Just a short post today, to draw attention to my podcast on Social Science Bites. Social Science Bites features interviews with leading social scientists and covers a wide array of topics and disciplines, but this is the first time that anyone from organization studies, or for that matter any management studies area, has been interviewed. The previous nearest to the field was the interview with the sociologist Michael Burawoy, talking about sociology and the workplace (it is well worth a listen). Burawoy, of course, has been very influential in organization studies, especially within the labour process tradition.

The interview with me is edited from a longer interview conducted by David Edmonds, which was great fun to do. It was quite broad in focus, trying to tackle the entirety of organization studies as a discipline, although with forays into some of the specific research projects I have done. Of course, I wouldn’t claim to be a spokesperson for organization studies in toto, but I hope I managed to convey something of its scope as well as indicating some of the more critical approaches to which my book is dedicated. I particularly like the inclusion in the final version of comments about the falsity of thinking that critical approaches to organization studies are political whereas mainstream approaches are apolitical.

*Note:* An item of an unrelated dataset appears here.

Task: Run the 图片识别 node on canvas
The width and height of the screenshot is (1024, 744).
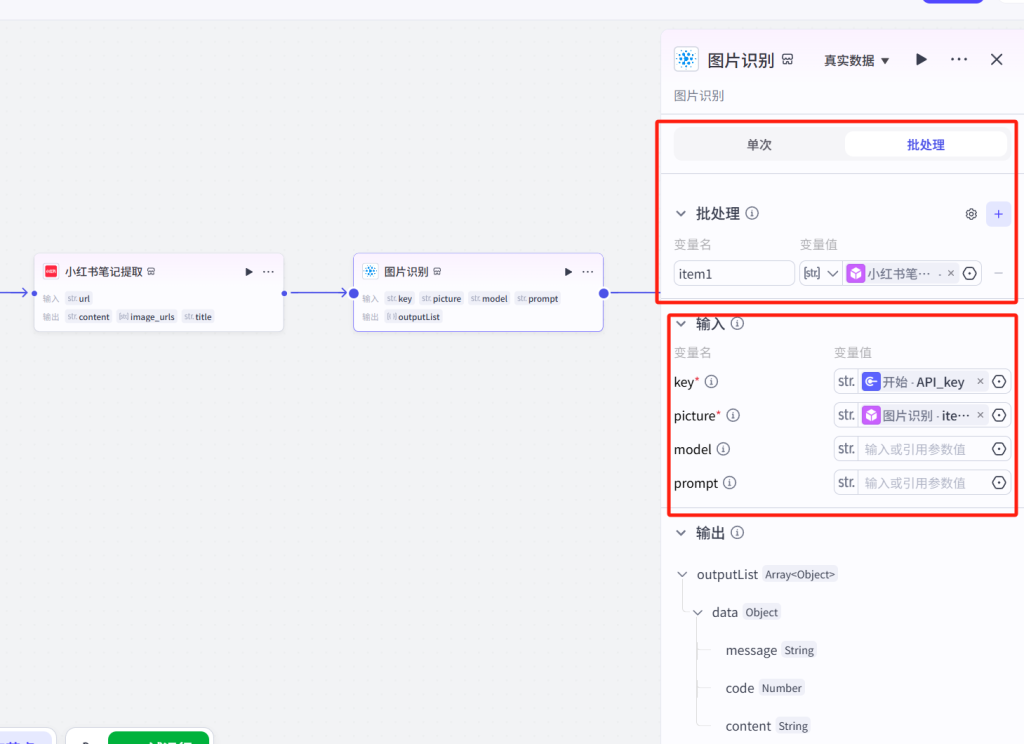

Whilst I am blowing my own trumpet, I’ll also mention a book just out by Helen Sword, entitled Air & Light & Time & Space: How Successful Academics Write (Harvard University Press, 2017) which features me as one example (although of course there is much more of interest in the book than that). Writing is a ubiquitous but in some ways mysterious part of academic life in that its consequences are overt and public but its processes hidden and private. Sword's book is fascinating in bringing those processes to light.

On the topic of writing, regular readers of this blog – and I know there are some – may have noticed that I am posting less frequently than in the past. This is because I am putting a lot of effort into my other blog, on the consequences of Brexit, and rapidly unfolding events make that a big task. I hope some readers of the blog find some interest in the other one and see, as I do, some connection between the underlying themes of both blogs.